Op 28 augustus 2018 heeft de Rechtbank Midden-Nederland, locatie Utrecht, een beschikking gegeven in een familierechtelijke zaak tussen een vader en een moeder over de omgang en informatievoorziening met betrekking tot hun minderjarige dochter. De vader had op 4 mei 2018 een verzoek ingediend om een omgangsregeling vast te stellen, zodat hij op vaste momenten contact kon hebben met zijn dochter. Later heeft hij dit verzoek uitgebreid met een verzoek om een informatieregeling, zodat hij informatie van de moeder kon ontvangen over hun dochter.
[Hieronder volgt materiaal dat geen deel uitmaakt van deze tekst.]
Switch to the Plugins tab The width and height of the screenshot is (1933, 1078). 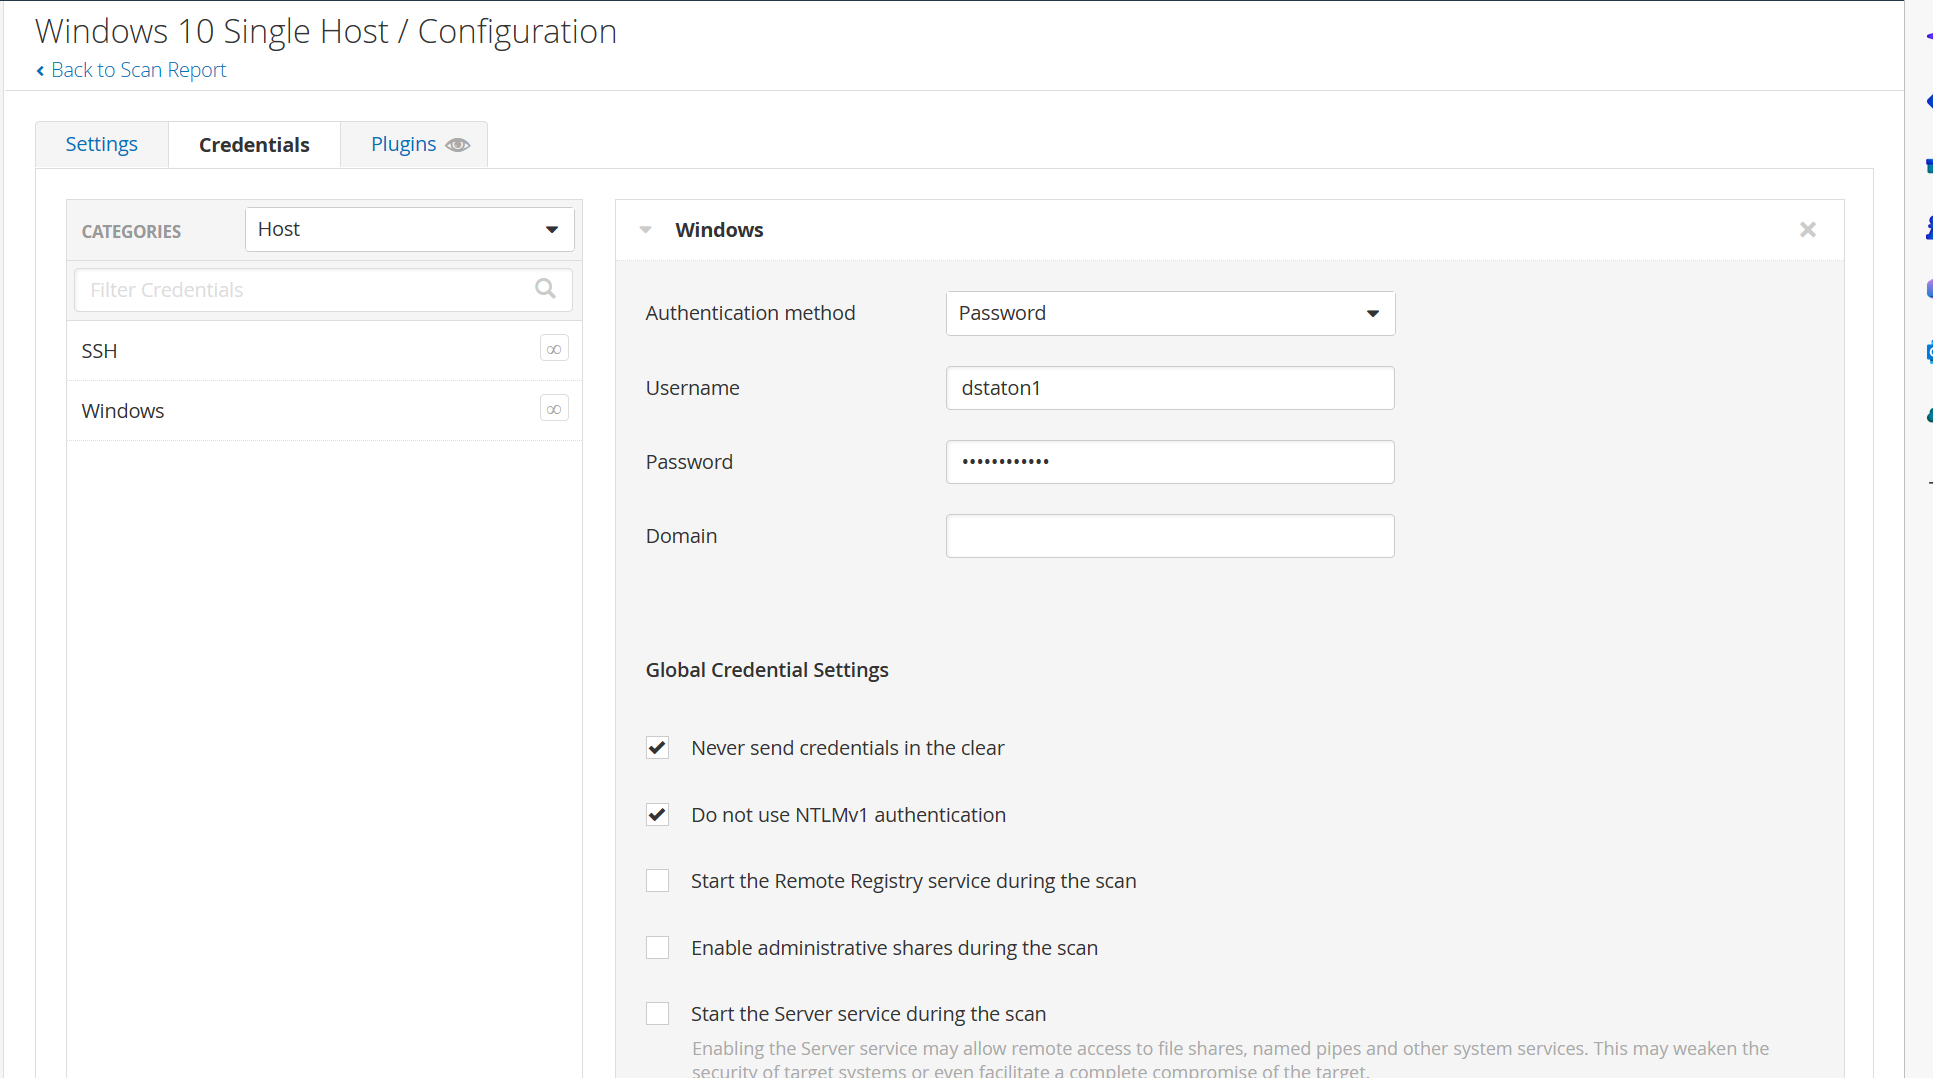point(403,143)
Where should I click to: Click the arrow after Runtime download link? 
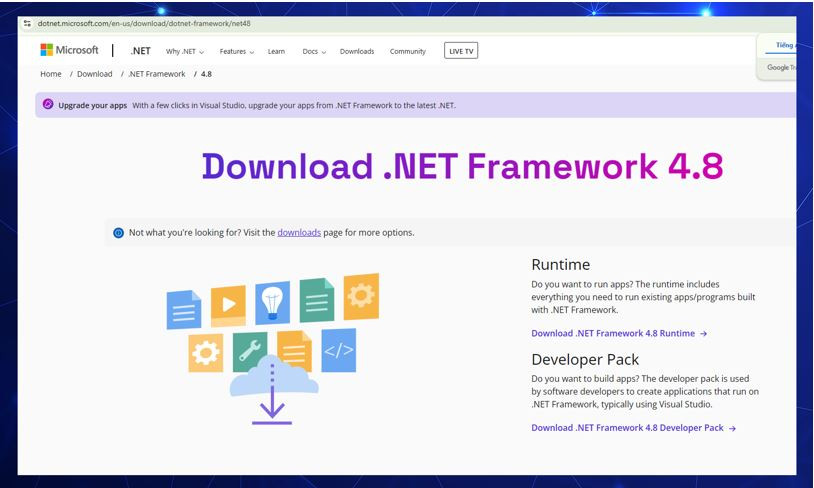click(703, 334)

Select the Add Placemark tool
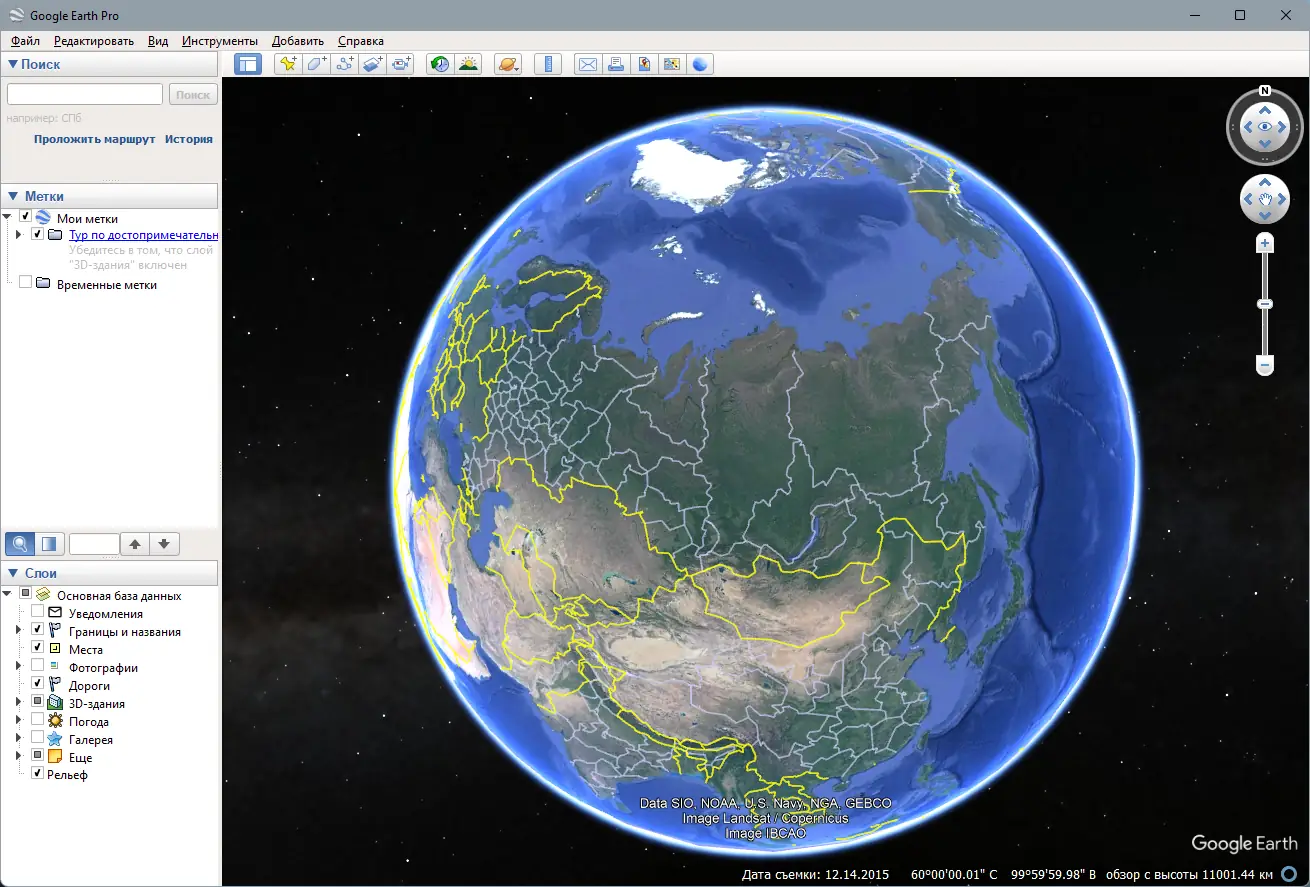(287, 63)
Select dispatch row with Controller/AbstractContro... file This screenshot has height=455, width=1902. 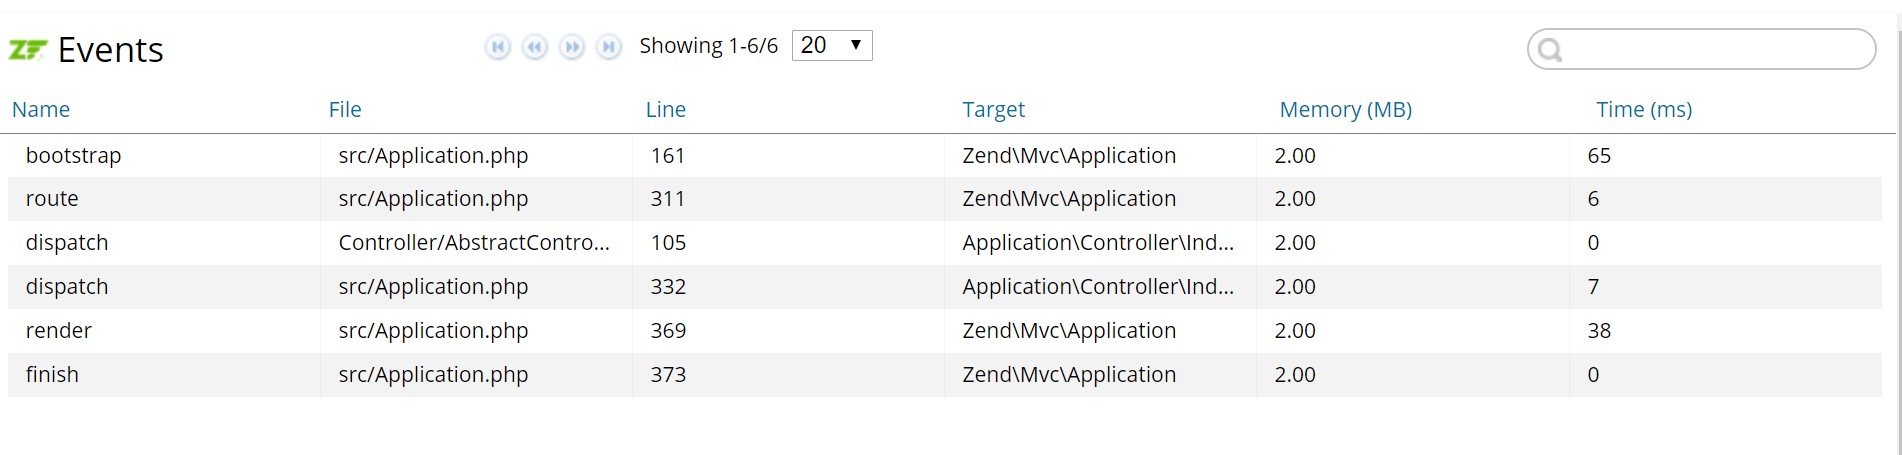[x=945, y=243]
De moeder was het niet eens met de verzoeken van de vader en heeft zelf verzocht om te bepalen dat de vader geen omgang meer met hun dochter mocht hebben.
Tijdens de zitting op 14 augustus 2018 heeft de vader zijn verzoek om een omgangsregeling ingetrokken, maar het verzoek om een informatieregeling bleef staan. De vader heeft aangegeven dat hij zijn leven heeft verbeterd en graag weer contact wil met zijn dochter, maar respecteert haar wens om op dit moment geen contact te hebben. De moeder stemde in met de informatieregeling, waarbij zij de vader één keer per drie maanden zal informeren over hun dochter en één keer per jaar een foto zal sturen. De kinderrechter heeft de wensen van de minderjarige in overweging genomen en geconcludeerd dat er geen reden is om te bepalen dat de vader geen omgang met zijn dochter mag hebben, zolang dit op haar voorwaarden gebeurt.
De kinderrechter heeft de informatieregeling vastgesteld en verklaard dat deze beschikking uitvoerbaar bij voorraad is. Het meer of anders verzochte is afgewezen. De beschikking is gegeven door kinderrechter mr. V.E.J.A. Heijckmann en in het openbaar uitgesproken in aanwezigheid van griffier mr. H.E. Broersma.